The well-known cycle of technology hype, espoused by the Gartner Group, proposes a series of maturity phases for any new tech rollout. Starting with a “technology trigger,” hype builds quickly to reach the “peak of inflated expectations.” Then it trails off as reality sets in, until it reaches the “trough of disillusionment.” Later, hype rises again through the “slope of enlightenment,” eventually to reach a rational “plateau of productivity.”
We can argue about whether Gartner has got it right – or whether a linear series of phases should even be called a “cycle.” But never mind … it’s a useful framework for considering the industry’s direction and outlook, including economic prospects and regulatory trends.

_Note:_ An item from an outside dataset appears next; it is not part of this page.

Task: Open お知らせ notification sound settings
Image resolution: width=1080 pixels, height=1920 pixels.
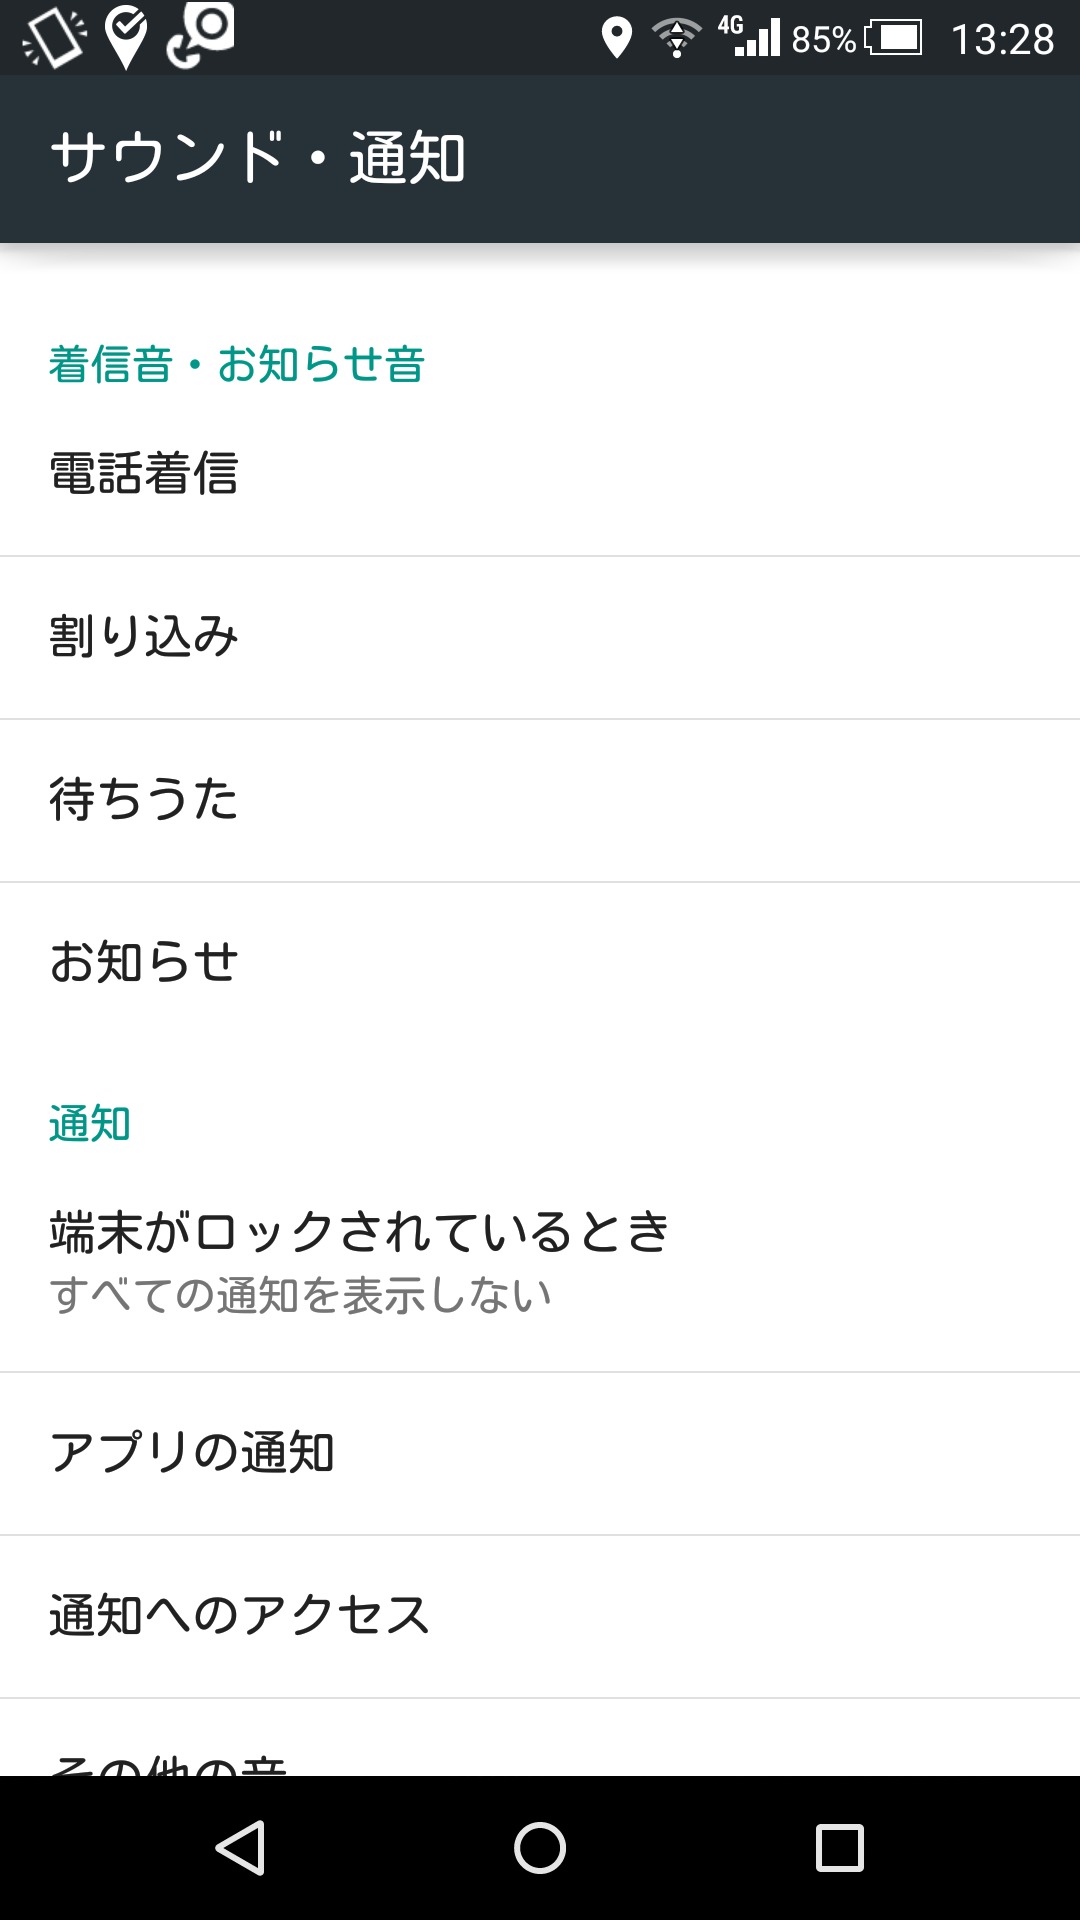Action: tap(540, 962)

Regulators aren’t immune to hype, but they tend to view transformative forces with a healthy dose of caution. After all, as we discuss in this issue’s Regulators’ Roundtable feature (see “Game Changers”), one of the key goals of a state utility commission is to maintain a semblance of certainty for utilities to invest in infrastructure. It’s implicit in the utility compact: in exchange for franchise rights and a healthy, regulated return on equity, utilities will build and operate the system. And the term “regulate” means to keep things from running amok.
Doing that, however, becomes especially difficult when market fundamentals begin to change.